First, we will find an LLM on huginface hub that is small and fast to fitt on our system. 

In [12]:
# Load the model and tokenizer
# "mistralai/Mixtral-8x7B-Instruct-v0.1" "microsoft/Phi-3-mini-4k-instruct" "mtgv/MobileLLaMA-1.4B-Base" 
model_name = "microsoft/Phi-3-mini-4k-instruct"  # 
tokenizer = AutoTokenizer.from_pretrained(model_name)
model = AutoModelForCausalLM.from_pretrained(model_name, trust_remote_code=True)
model.eval()
# model.to('cuda')

Special tokens have been added in the vocabulary, make sure the associated word embeddings are fine-tuned or trained.
`flash-attention` package not found, consider installing for better performance: No module named 'flash_attn'.
Current `flash-attention` does not support `window_size`. Either upgrade or use `attn_implementation='eager'`.


Loading checkpoint shards:   0%|          | 0/2 [00:00<?, ?it/s]

Phi3ForCausalLM(
  (model): Phi3Model(
    (embed_tokens): Embedding(32064, 3072, padding_idx=32000)
    (embed_dropout): Dropout(p=0.0, inplace=False)
    (layers): ModuleList(
      (0-31): 32 x Phi3DecoderLayer(
        (self_attn): Phi3Attention(
          (o_proj): Linear(in_features=3072, out_features=3072, bias=False)
          (qkv_proj): Linear(in_features=3072, out_features=9216, bias=False)
          (rotary_emb): Phi3RotaryEmbedding()
        )
        (mlp): Phi3MLP(
          (gate_up_proj): Linear(in_features=3072, out_features=16384, bias=False)
          (down_proj): Linear(in_features=8192, out_features=3072, bias=False)
          (activation_fn): SiLU()
        )
        (input_layernorm): Phi3RMSNorm()
        (resid_attn_dropout): Dropout(p=0.0, inplace=False)
        (resid_mlp_dropout): Dropout(p=0.0, inplace=False)
        (post_attention_layernorm): Phi3RMSNorm()
      )
    )
    (norm): Phi3RMSNorm()
  )
  (lm_head): Linear(in_features=3072, out_features=3206

Lets create a simple pipline for QA and use a small subset of the dataset to get the predicted answers and evaluate the model using ROUGE-1 scores.

In [24]:
# Create a pipeline for question answering
qa_pipeline = pipeline("text-generation", model=model, tokenizer=tokenizer)
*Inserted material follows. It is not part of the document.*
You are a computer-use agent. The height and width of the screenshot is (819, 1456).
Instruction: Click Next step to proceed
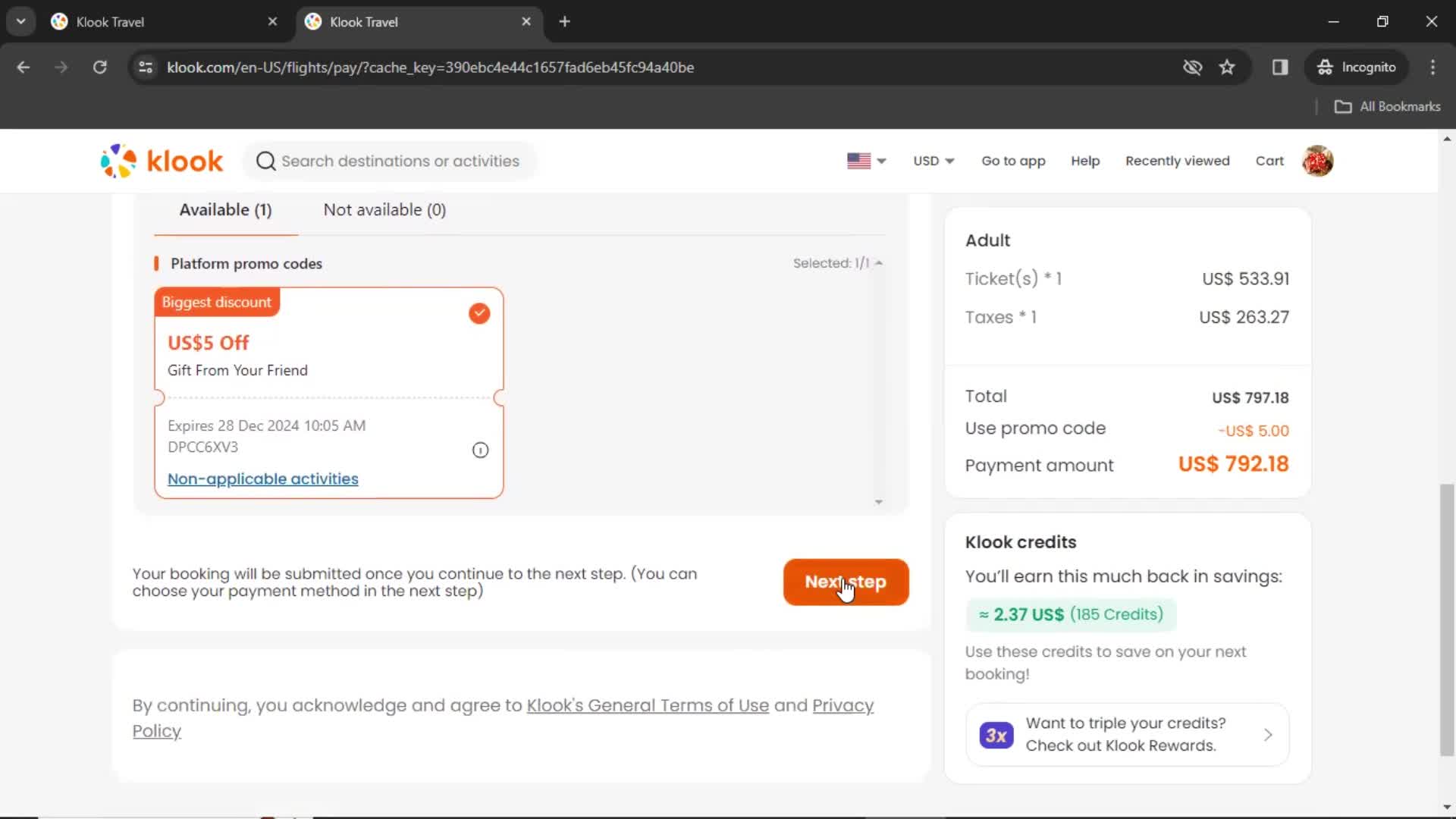click(x=845, y=581)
# Define a function to get answers from the model
def get_answers(questions):
    answers = []
    for question in questions:
        response = qa_pipeline(question, max_new_tokens=64)
        answers.append(response[0]['generated_text'])
    return answers

# Use a small subset of the dataset for testing
subset = nq_data.sample(1)
questions = subset['question'].tolist()
gold_answers = subset['answer'].tolist()

predicted_answers = get_answers(questions)

# Evaluate the model
pr, re, f1 = rouge1(gold_answers, predicted_answers)
print(f"ROUGE-1 Precision: {pr}, Recall: {re}, F1 Score: {f1}")

ROUGE-1 Precision: 0.0, Recall: 0.0, F1 Score: 0.0


## Step 2: An Idealized Retrieval-Augmented LLM

Now, we will include the `gold_context` in our prompts and evaluate the model again. This will help us understand the upper limits of the system.


In [25]:
# Define a function to get answers from the model with context
def get_answers_with_context(questions, contexts):
    answers = []
    for question, context in zip(questions, contexts):
        prompt = f"Question: {question}\nContext: {context}\nAnswer:"
        response = qa_pipeline(prompt, max_new_tokens=64)
        answers.append(response[0]['generated_text'])
    return answers

contexts = subset['gold_context'].tolist()

predicted_answers_with_context = get_answers_with_context(questions, contexts)

pr_context, re_context, f1_context = rouge1(gold_answers, predicted_answers_with_context)
print(f"With Context - ROUGE-1 Precision: {pr_context}, Recall: {re_context}, F1 Score: {f1_context}")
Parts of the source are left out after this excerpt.